If you’re not from Alabama, it might surprise you to know that Democrats control both branches of the state legislature – currently by a margin of 5 seats in the senate and 15 seats in the larger house chamber. If you’re a Republican from Alabama, it probably infuriates you that the Democrats have held a majority in both houses since Ulysses S. Grant was President.
The Alabama Republican Party is pushing hard to make 2010 the year that the tide turns in the Alabama State House (we’ll leave it to Coach Saban to direct the Tide on the gridiron). Coordinating under the theme of “Campaign 2010 - Securing Alabama's Future ,” the state GOP is targeting the lack of transparency and endemic corruption that is strangling the legislature after 136 years of Democratic control. For years, state Democrats have benefited from big war chests funded in part by union supporters. The Republican’s Campaign 2010 project is a concerted multi-million dollar effort to recruit, staff and support enough quality Republican candidates across the state to finally overcome the Democrats’ money wall.
In a year where dissatisfaction with the White House administration and an anti-incumbent fervor are strong, the political winds are in the Republicans’ favor. Add inthe ongoing drama of FBI wiretaps and court-ordered subpoenas of legislators’ bank records and the GOP smells the opportunity to shift the balance of power in Alabama and give the state a more pro-jobs, pro-business trajectory.

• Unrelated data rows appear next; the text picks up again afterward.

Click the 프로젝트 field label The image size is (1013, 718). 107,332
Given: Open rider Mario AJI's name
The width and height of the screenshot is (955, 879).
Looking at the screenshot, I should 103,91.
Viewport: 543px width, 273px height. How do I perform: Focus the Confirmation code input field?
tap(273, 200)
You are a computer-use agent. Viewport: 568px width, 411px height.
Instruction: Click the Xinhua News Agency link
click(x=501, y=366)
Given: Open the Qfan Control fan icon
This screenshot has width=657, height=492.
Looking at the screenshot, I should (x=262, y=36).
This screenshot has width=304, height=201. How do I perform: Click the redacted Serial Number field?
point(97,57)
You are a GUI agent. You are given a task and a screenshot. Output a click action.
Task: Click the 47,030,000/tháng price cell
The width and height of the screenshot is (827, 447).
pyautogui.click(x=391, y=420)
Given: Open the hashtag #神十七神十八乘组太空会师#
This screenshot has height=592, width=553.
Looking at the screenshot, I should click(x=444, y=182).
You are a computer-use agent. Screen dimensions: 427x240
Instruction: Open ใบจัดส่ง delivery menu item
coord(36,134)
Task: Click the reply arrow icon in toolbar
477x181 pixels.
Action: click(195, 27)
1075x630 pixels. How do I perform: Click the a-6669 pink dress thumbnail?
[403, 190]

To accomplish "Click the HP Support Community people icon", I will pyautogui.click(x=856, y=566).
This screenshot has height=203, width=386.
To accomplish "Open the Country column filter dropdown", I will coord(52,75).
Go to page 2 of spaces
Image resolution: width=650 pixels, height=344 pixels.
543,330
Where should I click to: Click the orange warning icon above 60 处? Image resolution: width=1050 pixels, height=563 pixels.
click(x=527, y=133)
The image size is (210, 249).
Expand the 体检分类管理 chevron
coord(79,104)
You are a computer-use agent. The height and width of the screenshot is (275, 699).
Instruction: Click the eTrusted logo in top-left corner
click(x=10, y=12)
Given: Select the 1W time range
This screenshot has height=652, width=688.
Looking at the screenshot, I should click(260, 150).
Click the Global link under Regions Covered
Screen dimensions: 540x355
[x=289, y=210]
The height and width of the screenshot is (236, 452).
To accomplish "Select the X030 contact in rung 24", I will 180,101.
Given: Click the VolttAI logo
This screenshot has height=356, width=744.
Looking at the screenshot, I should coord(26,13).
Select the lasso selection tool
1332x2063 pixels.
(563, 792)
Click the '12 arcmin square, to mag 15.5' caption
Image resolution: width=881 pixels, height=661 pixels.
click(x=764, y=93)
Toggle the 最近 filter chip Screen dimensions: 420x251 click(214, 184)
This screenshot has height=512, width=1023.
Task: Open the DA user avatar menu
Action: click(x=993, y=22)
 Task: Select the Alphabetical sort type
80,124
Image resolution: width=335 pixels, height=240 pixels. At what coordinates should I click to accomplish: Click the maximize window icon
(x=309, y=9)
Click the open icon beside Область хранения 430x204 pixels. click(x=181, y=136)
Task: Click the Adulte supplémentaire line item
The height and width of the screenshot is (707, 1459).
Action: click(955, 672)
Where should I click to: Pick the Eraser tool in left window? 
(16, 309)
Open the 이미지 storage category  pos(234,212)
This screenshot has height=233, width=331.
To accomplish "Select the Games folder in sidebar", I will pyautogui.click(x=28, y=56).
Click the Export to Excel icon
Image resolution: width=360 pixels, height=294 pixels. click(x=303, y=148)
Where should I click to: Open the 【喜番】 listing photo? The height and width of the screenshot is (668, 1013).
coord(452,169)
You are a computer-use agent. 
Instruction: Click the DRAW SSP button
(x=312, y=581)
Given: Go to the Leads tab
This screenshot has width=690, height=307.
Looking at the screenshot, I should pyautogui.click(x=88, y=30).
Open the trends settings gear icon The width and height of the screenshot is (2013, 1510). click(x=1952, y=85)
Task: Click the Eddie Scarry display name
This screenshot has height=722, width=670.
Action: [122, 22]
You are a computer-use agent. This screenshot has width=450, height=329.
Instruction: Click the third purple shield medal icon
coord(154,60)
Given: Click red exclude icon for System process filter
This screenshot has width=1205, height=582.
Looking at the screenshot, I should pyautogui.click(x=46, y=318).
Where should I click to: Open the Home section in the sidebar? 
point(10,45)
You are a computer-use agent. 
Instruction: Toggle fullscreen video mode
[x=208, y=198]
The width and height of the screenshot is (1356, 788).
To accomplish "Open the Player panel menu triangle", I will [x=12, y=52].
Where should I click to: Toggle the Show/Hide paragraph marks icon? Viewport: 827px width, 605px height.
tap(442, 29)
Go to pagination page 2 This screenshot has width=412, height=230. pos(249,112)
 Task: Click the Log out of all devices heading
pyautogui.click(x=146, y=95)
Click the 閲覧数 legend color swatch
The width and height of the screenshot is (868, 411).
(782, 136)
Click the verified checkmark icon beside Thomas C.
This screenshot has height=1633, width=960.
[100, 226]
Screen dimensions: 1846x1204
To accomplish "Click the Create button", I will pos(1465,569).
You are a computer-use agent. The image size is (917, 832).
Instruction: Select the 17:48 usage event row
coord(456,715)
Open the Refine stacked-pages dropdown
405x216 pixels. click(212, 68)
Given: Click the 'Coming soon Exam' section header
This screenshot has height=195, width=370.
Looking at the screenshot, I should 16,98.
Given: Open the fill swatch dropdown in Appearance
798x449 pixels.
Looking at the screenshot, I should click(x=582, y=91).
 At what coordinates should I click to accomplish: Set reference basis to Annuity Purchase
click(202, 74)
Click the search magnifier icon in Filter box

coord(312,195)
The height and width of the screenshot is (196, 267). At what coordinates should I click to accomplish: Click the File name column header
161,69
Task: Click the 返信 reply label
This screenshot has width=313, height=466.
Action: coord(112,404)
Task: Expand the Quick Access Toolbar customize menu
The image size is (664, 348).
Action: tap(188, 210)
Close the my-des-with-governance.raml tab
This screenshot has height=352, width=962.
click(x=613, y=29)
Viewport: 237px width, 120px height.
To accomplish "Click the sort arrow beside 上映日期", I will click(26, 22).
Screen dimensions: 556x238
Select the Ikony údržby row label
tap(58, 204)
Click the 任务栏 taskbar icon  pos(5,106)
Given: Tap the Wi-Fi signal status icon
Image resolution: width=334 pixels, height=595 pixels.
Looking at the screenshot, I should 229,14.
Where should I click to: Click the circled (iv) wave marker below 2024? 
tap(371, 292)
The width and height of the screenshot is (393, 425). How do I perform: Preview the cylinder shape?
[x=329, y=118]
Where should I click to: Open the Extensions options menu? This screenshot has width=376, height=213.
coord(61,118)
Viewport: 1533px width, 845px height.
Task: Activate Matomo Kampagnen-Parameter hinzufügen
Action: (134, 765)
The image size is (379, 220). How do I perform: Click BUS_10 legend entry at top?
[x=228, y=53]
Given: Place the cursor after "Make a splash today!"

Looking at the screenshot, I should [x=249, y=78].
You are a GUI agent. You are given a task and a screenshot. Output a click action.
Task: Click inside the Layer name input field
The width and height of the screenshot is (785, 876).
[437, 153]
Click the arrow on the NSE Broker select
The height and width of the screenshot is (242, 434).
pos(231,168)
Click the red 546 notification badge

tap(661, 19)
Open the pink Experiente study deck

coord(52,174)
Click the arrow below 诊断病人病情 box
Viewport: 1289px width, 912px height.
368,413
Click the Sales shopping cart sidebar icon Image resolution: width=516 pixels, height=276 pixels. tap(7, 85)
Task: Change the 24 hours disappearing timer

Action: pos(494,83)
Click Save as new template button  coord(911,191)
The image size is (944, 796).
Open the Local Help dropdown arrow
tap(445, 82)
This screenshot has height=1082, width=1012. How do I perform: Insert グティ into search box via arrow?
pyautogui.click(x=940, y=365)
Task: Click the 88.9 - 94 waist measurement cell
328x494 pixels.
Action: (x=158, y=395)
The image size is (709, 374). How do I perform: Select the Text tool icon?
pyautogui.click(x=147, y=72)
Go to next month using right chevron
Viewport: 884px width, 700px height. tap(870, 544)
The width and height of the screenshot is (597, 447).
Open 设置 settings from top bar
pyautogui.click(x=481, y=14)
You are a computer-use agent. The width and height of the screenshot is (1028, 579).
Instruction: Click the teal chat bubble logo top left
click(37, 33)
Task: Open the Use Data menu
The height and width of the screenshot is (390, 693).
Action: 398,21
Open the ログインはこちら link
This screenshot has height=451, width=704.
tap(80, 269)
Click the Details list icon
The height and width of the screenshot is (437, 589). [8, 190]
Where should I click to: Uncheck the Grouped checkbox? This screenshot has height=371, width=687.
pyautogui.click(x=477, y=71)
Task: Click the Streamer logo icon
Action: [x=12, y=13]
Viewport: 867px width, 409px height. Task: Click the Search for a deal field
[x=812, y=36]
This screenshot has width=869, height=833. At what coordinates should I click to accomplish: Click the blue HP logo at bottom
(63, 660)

One of the races targeted in this effort is the 91st House District, which voted 74.6 percent for McCain in 2008. This district encompasses rural Coffee County in the southeast corner of the state. The Republican nominee for this seat is Barry Moore, a political newcomer, but a fifth-generation Coffee County native. The incumbent, Democrat Terry Spicer, has been in office since 1998, but squeezed out only a 51% win in 2006 (members of both chambers of the Alabama legislature serve a 4 year term).